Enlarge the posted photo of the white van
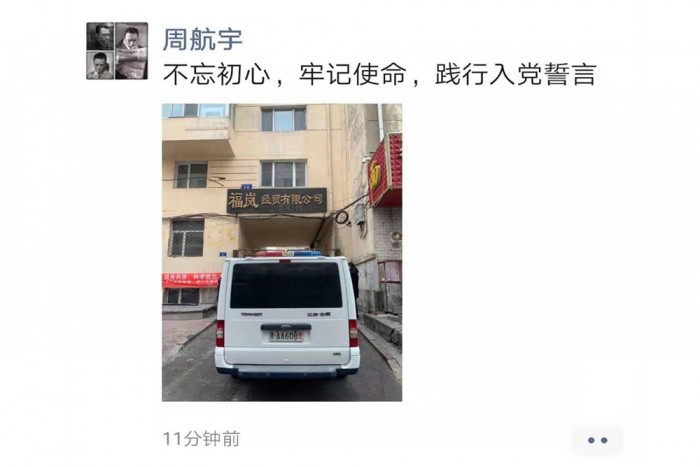 coord(282,252)
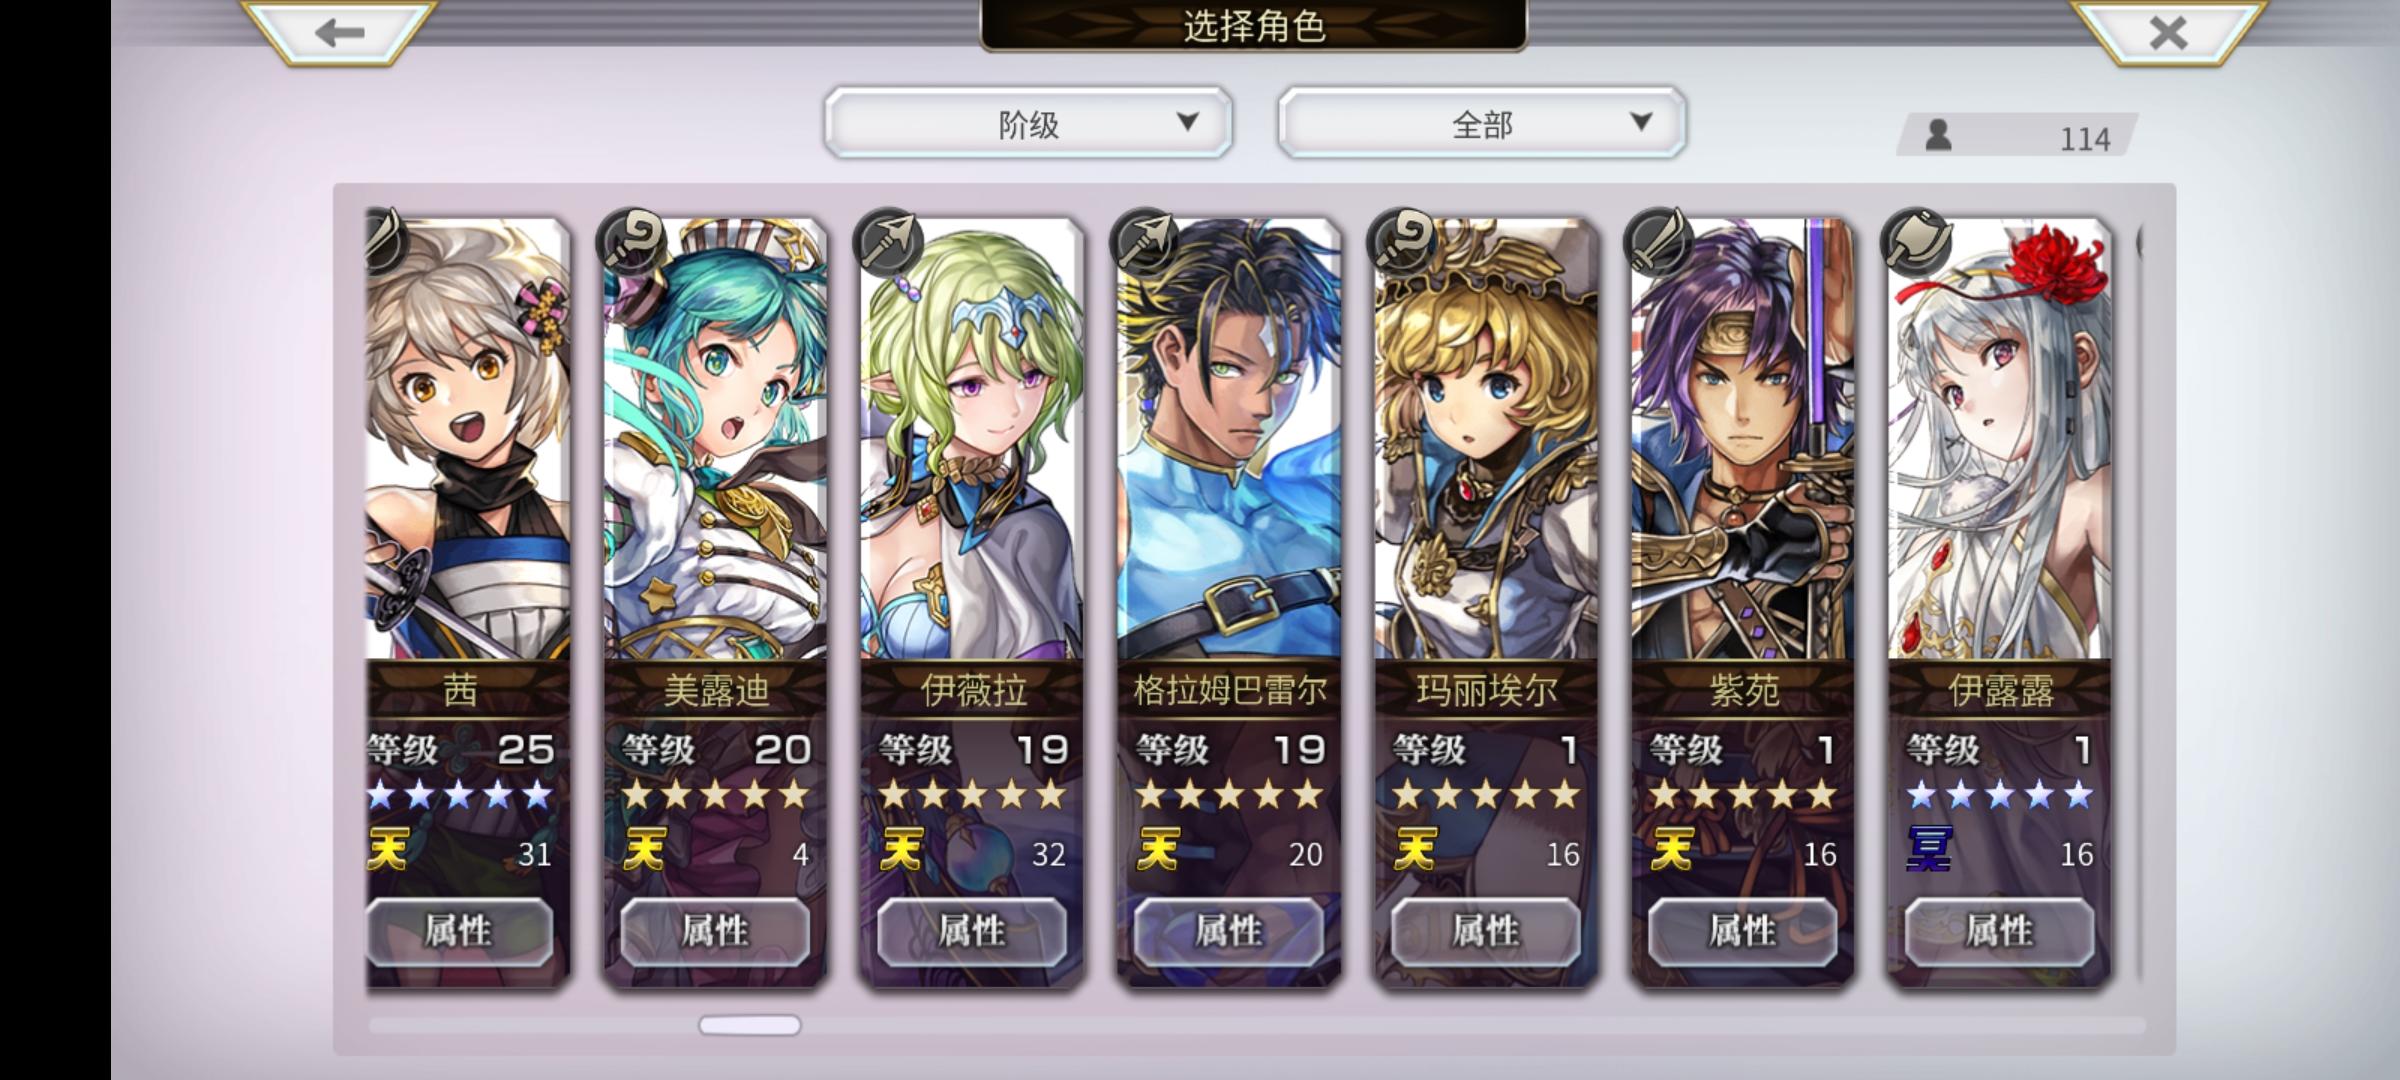
Task: Open 属性 for 伊露露
Action: [x=1999, y=931]
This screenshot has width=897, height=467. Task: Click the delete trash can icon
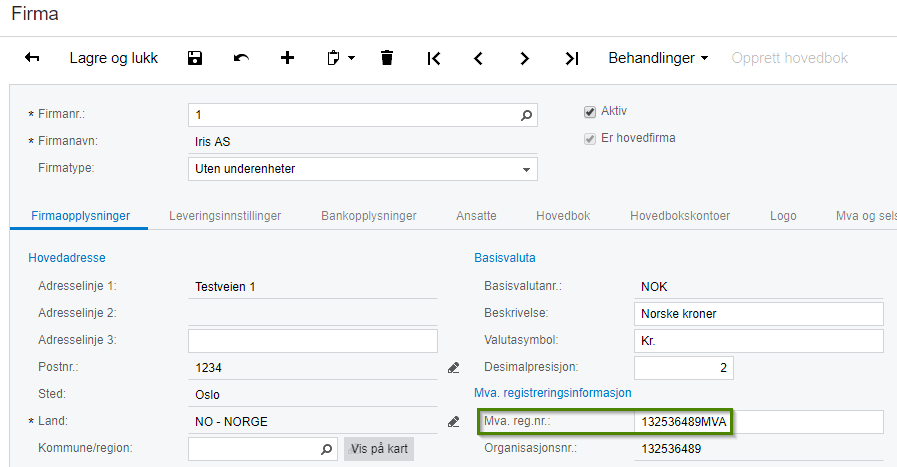pyautogui.click(x=387, y=58)
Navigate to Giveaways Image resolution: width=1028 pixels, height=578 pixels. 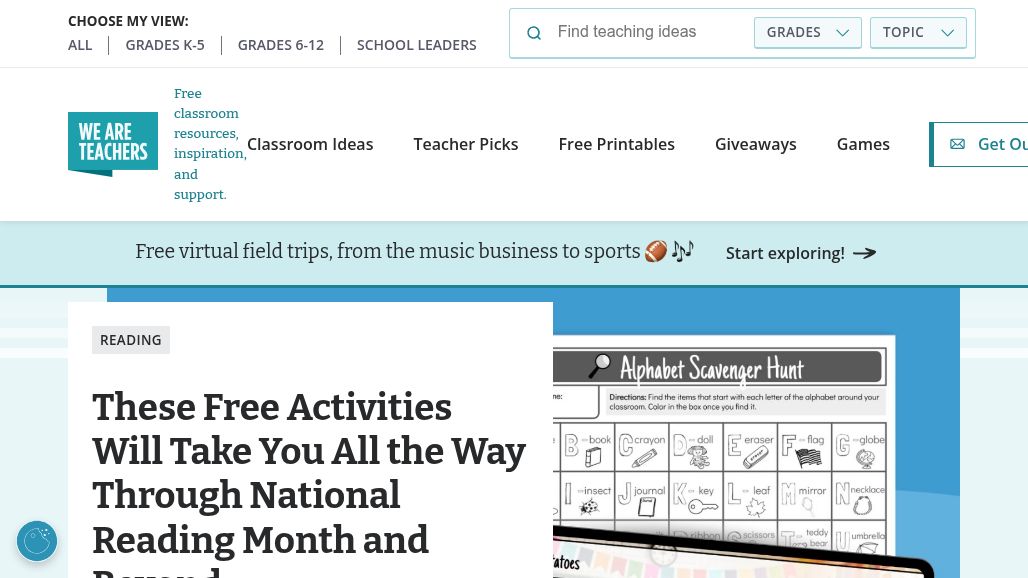click(756, 144)
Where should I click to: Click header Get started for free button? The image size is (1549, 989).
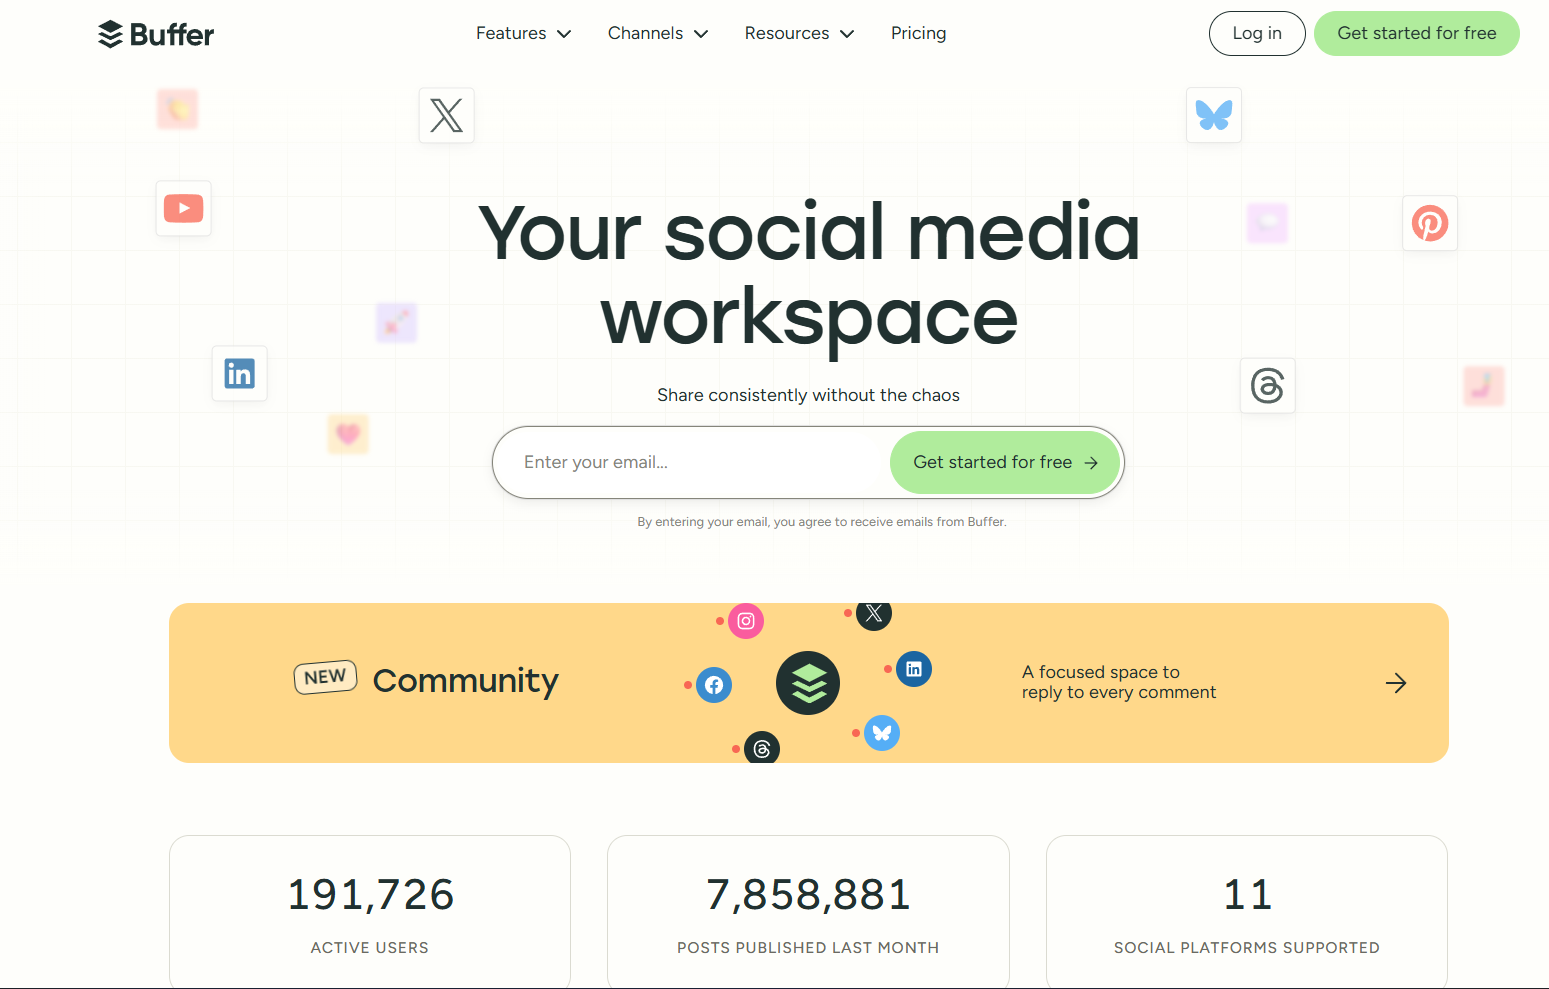click(x=1416, y=34)
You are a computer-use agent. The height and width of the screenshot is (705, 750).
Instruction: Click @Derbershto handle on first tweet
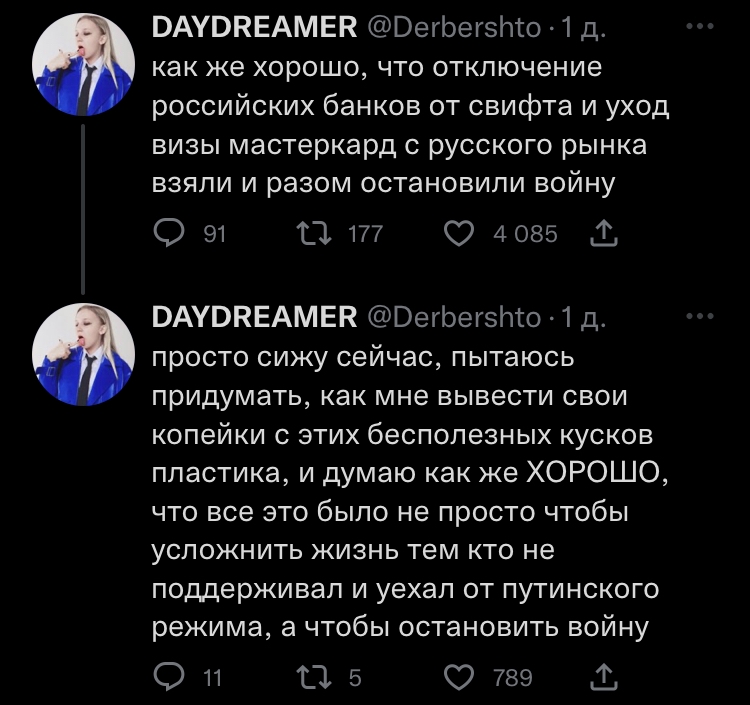(x=455, y=28)
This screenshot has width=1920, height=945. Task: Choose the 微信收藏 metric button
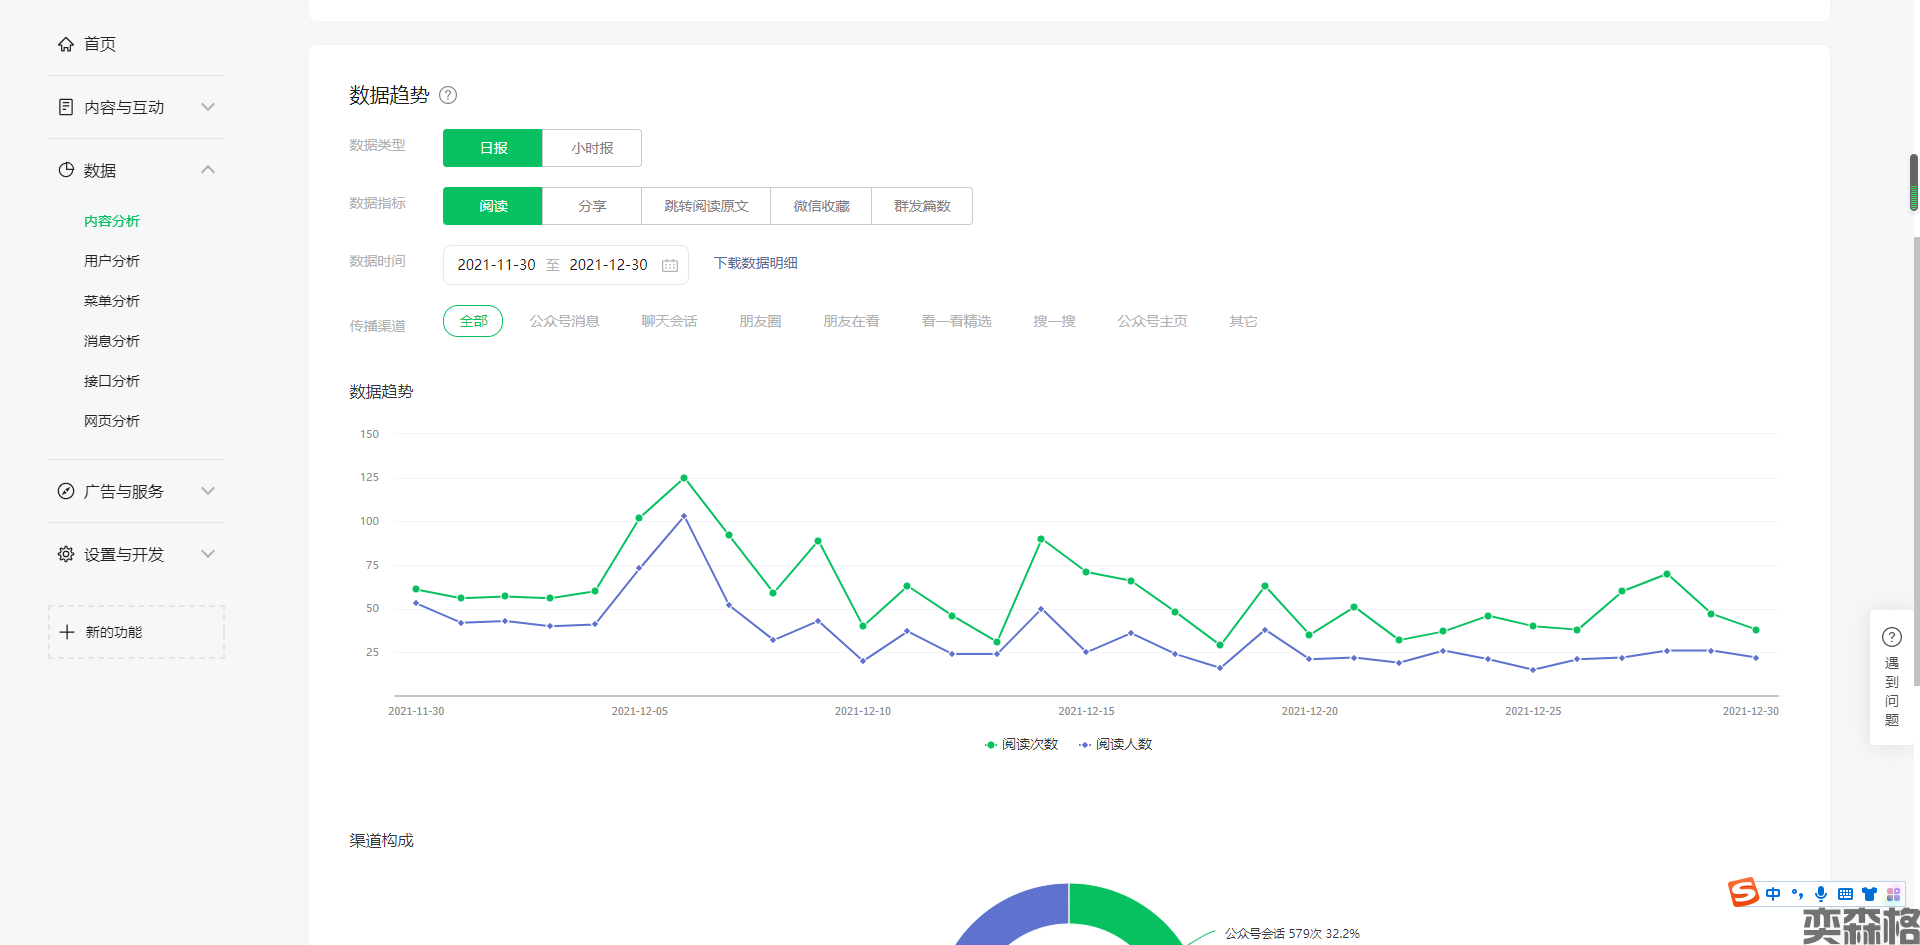pos(821,206)
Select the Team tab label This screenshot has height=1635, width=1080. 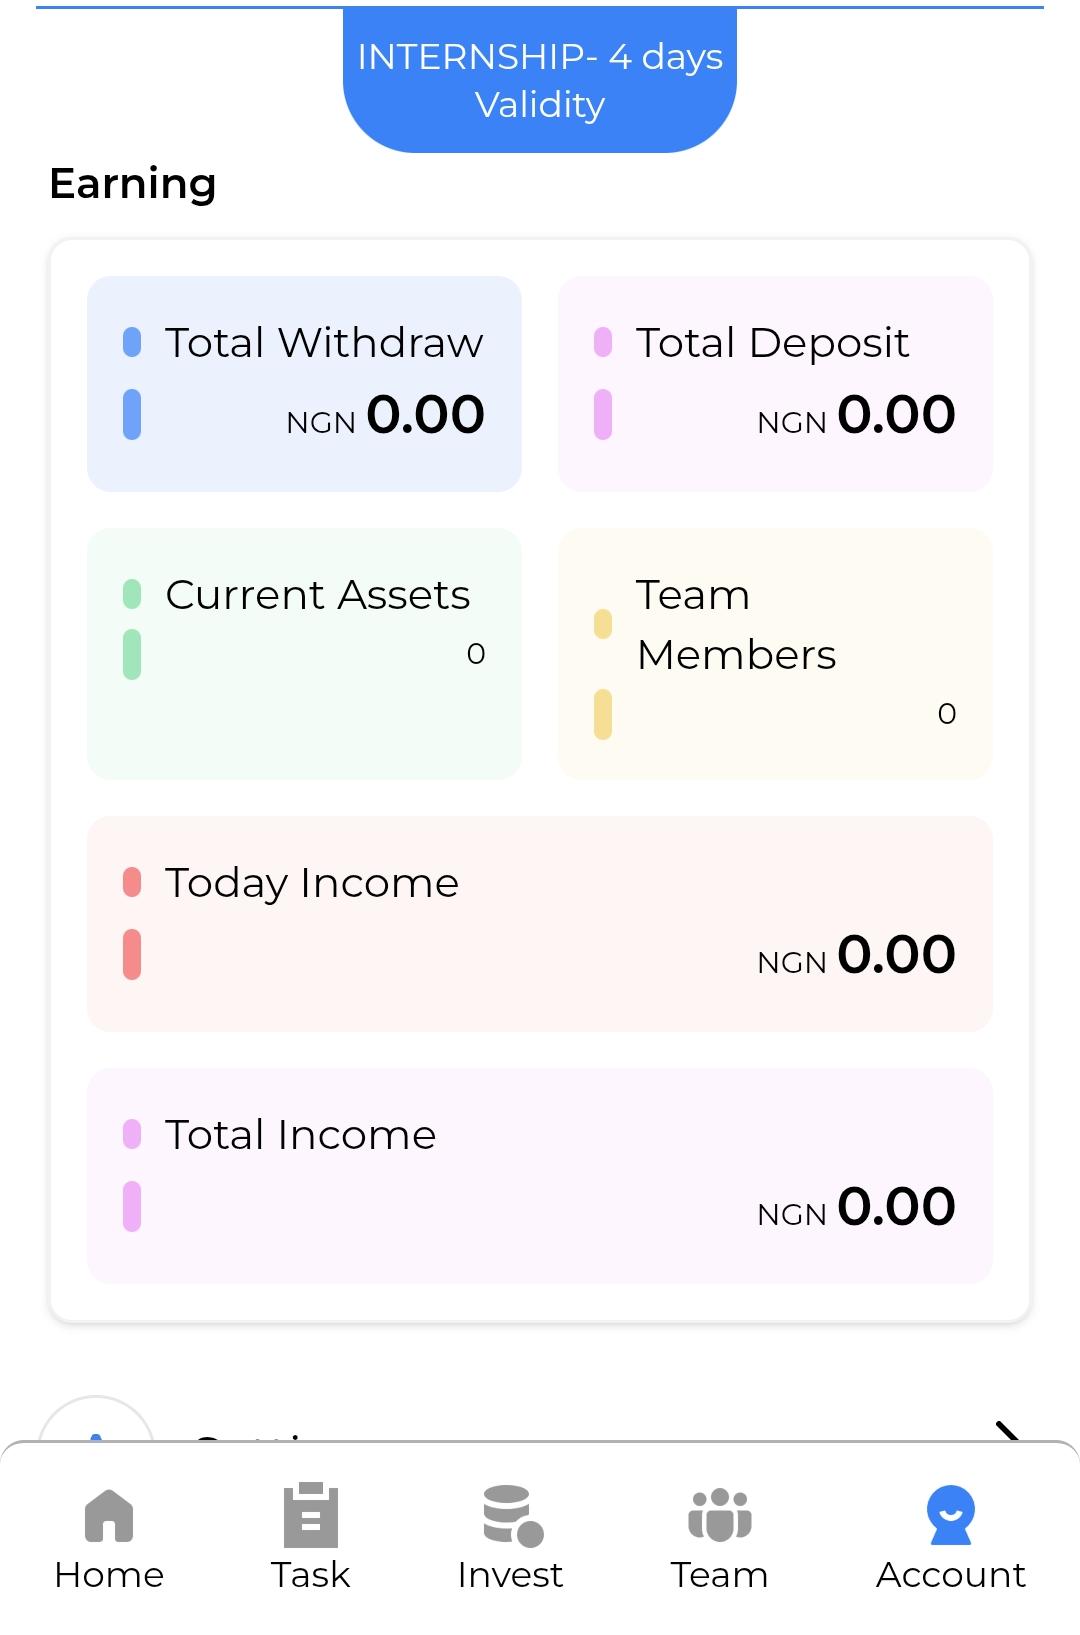[x=719, y=1575]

______

Within these entries, output exactly the lines starting at the one with "Where should I" and finishing at the one with "You are a computer-use". Leave pictures out of the output.

Where should I click to: Click header Get started for free button? The image size is (1549, 989).
click(x=1416, y=34)
You are a computer-use agent. The height and width of the screenshot is (705, 750).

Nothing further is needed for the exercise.